I registered to become a donor at a drive in NYC in June 2009. I had actually donated blood at the drive, and, as I went to leave, a person from DKMS approached me and asked if I would register as a bone marrow donor. It sounded like a good cause, and the representative mentioned that less than 1 percent of donors were matched with patients due to how difficult the matching process was. I signed up, swabbed and then didn’t think about it again.
Out of the blue
Fast forward three years to 2012 — I was at work, checking my emails and one of the emails had the subject: “Donald, You’re a Match!” The email said I was a match for an infant boy who was in urgent need of a bone marrow transplant with instructions to call DKMS right away. I picked up the phone and called on the spot. The thing I remember the most from the experience is how incredible the coordination was between all of the donor center staff members. From the moment I called that first time, I was always informed via email or phone call what to do next; I always felt like I was in good hands. Even after the donation, I received emails from follow-up coordinators to check on my recovery status and was sent emails with updates about my recipient, who was anonymous at the time. All I knew was that he was a young boy in the fight of his life, and I just hoped my donation could give him the chance he needed.
Starting a dialogue
I thought about him all of the time. DKMS is only able to provide basic information in their recipient updates, and the updates are limited. While I could get a general sense that he was doing well, I wanted to know the details about his recovery, I wanted to know who this little boy was and everything about him and to know that he was going to be ok.

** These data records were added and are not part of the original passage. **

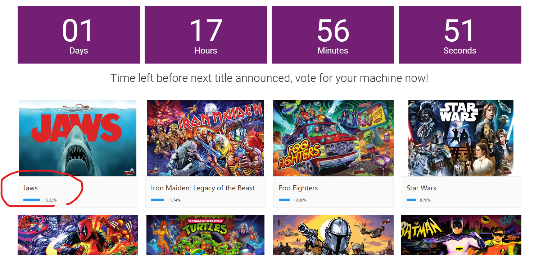Click the Star Wars 8.70% vote bar

(411, 200)
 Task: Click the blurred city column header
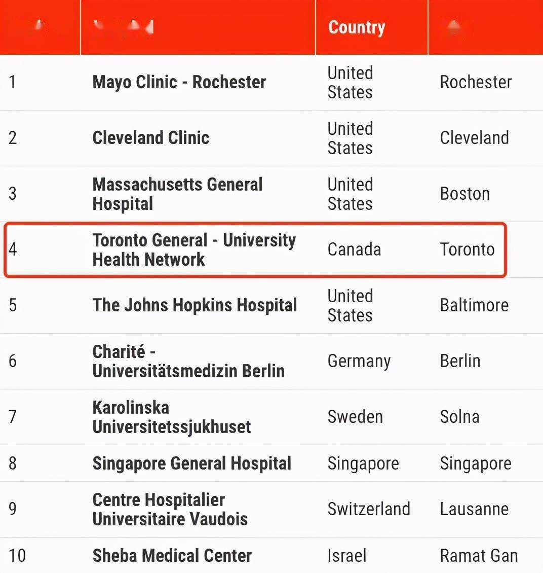[485, 27]
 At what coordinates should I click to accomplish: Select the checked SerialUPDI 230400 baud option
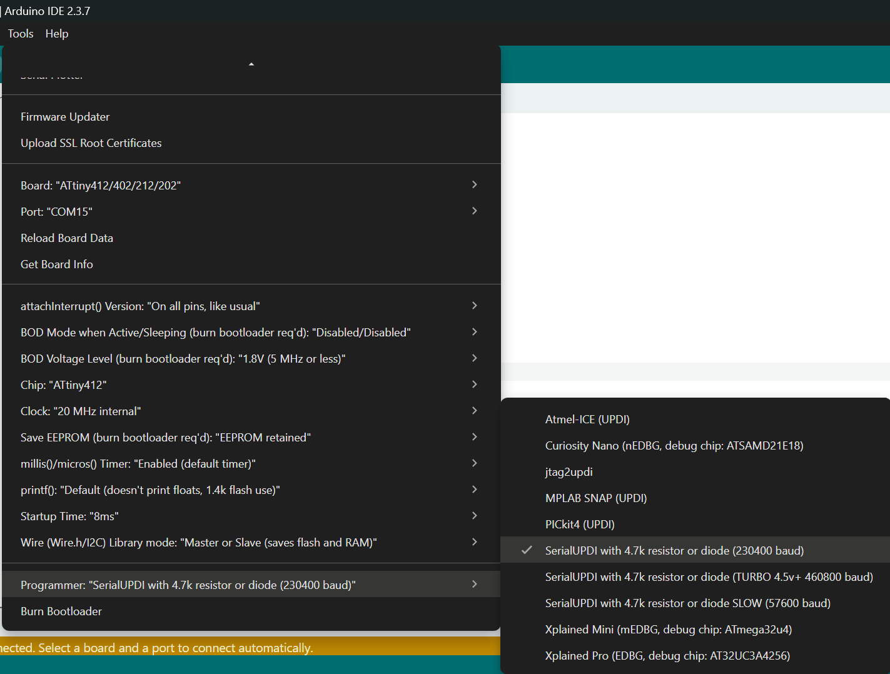coord(674,551)
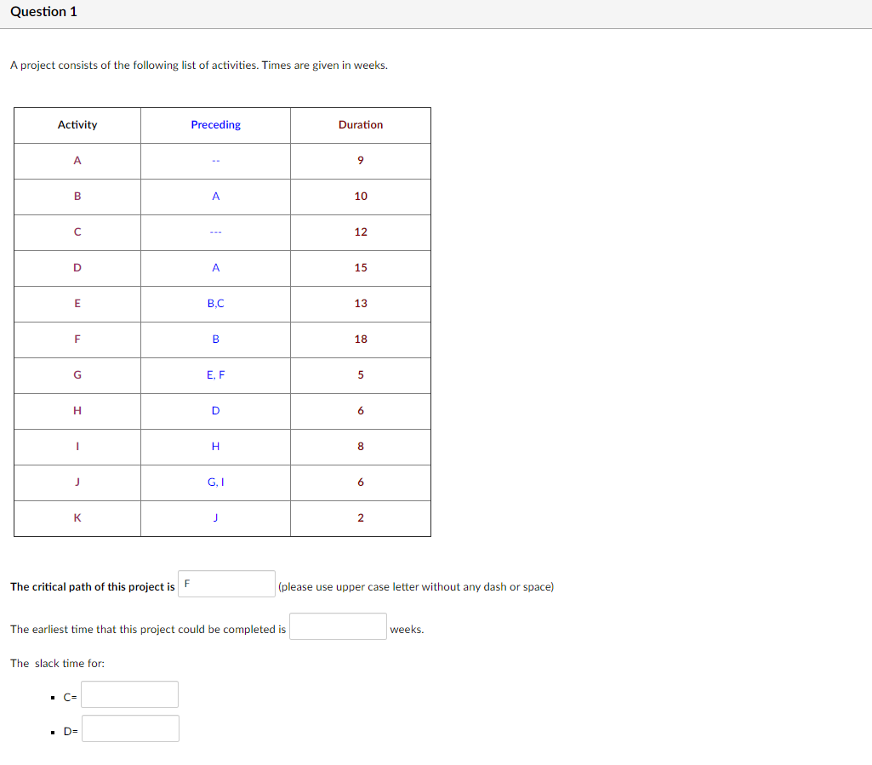This screenshot has height=765, width=872.
Task: Select the slack time input for D=
Action: click(x=129, y=728)
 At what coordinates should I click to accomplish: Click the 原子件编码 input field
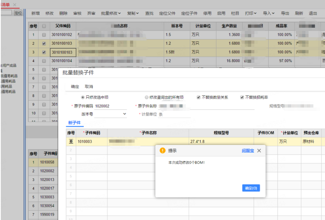[x=112, y=106]
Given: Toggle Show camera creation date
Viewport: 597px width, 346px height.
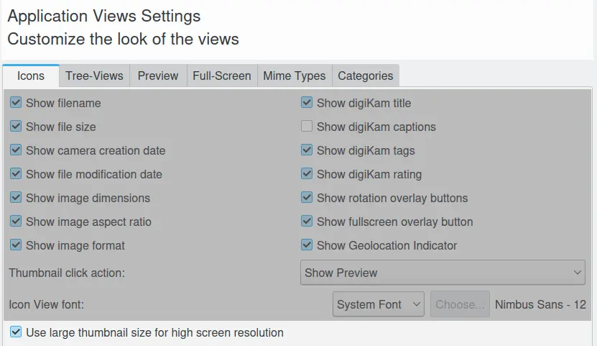Looking at the screenshot, I should [x=16, y=150].
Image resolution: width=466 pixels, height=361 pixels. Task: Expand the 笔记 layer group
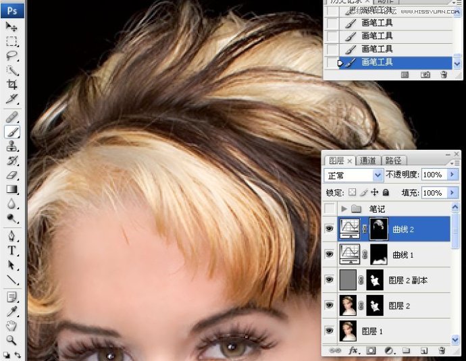[x=344, y=209]
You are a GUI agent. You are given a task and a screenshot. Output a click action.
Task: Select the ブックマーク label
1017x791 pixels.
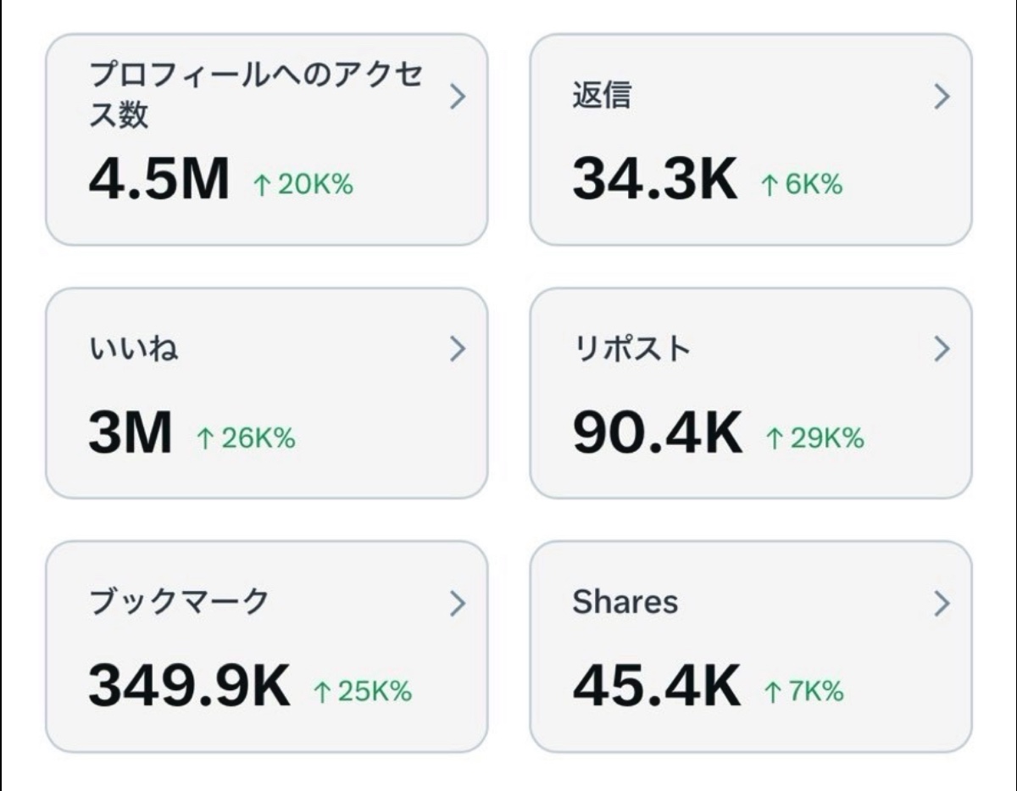click(x=179, y=603)
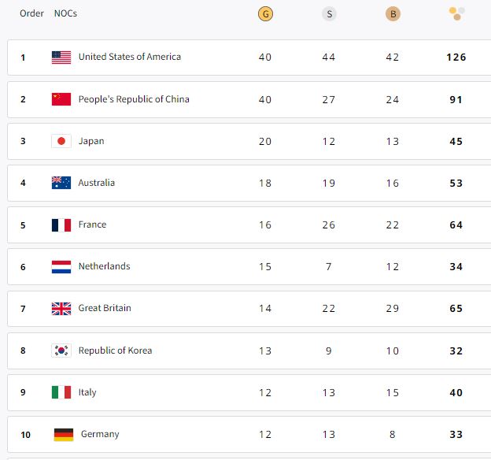Click the France flag icon

(61, 224)
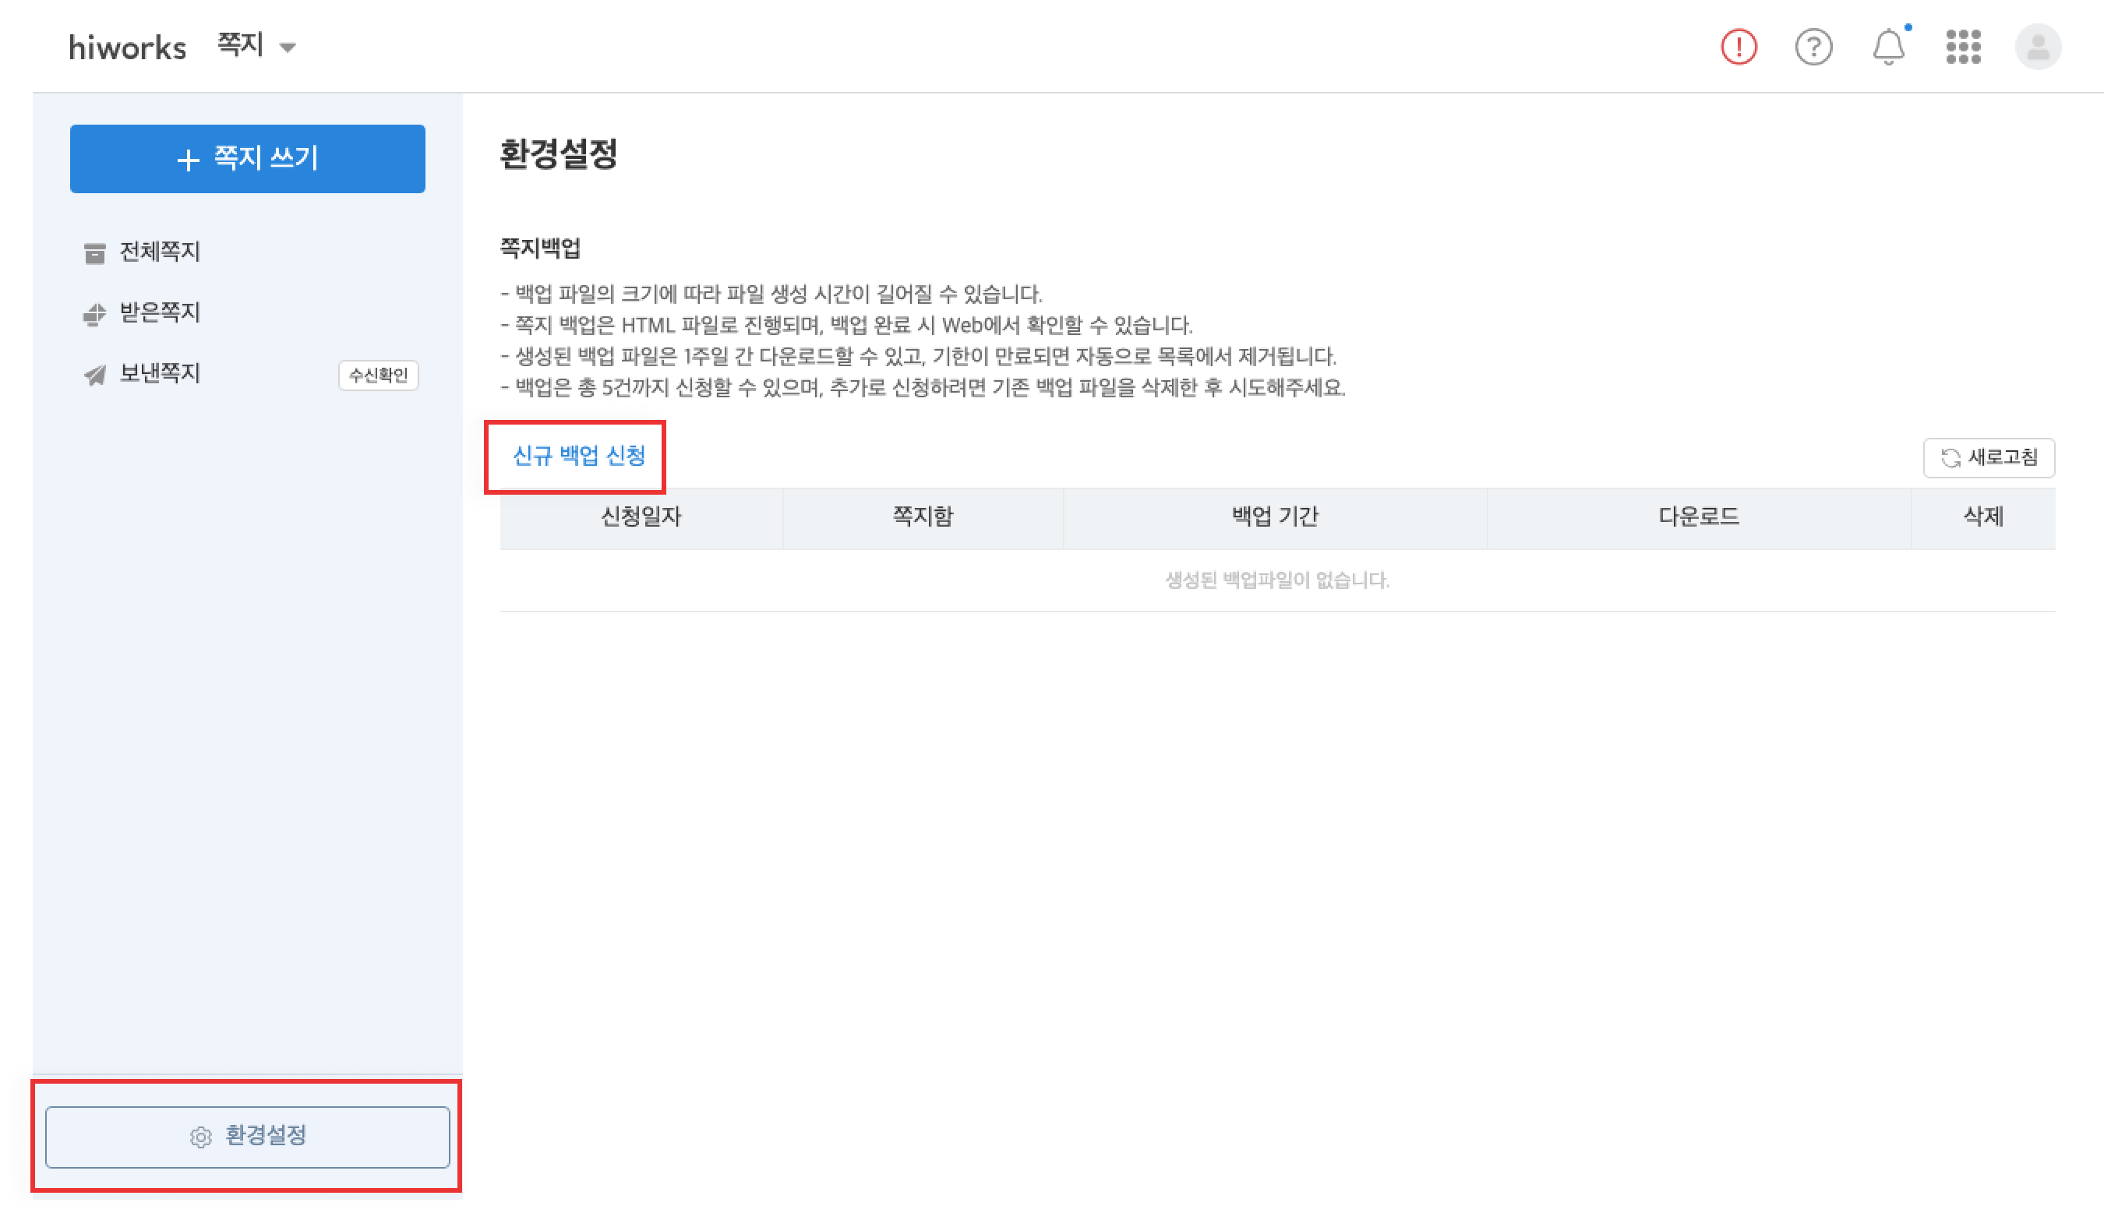
Task: Open 환경설정 at sidebar bottom
Action: [x=265, y=1136]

In July 2014, I finally received the family’s contact information and learned the name of the little boy whose life was now forever inextricably linked to mine. His name was Brantley. The first thing I did when finding out his name was to look him up on Facebook. It was very emotional for me to see all of the pictures of this incredible, brave little boy, the strength and love of his amazing family and the community that supported them. After I finished reading through every post on the Facebook page, I wrote Brantley’s mom and dad an email — it was an incredible feeling.
Forming a family
I received an email the very next day from Kyler and Shannon, Brantley’s dad and mom. Their reaction was similar to mine — absolute joy to be able to finally connect with one another. Fortunately, I’ve been able to spend time with Brantley and his family several times. I flew up to Vermont to visit Brantley and his family for the first time about three months after we made contact. I’ve since visited Vermont on a separate occasion, and Brantley and his family surprised me recently by flying down to New York during a DKMS award ceremony.
Brantley and his family are now a part of my family — we share this incredible connection for life. I remember hugging him that first time and being brought to tears of happiness that he was ok. Being a bone marrow donor changed my life forever, and, if ever asked, I would do it again in a heartbeat.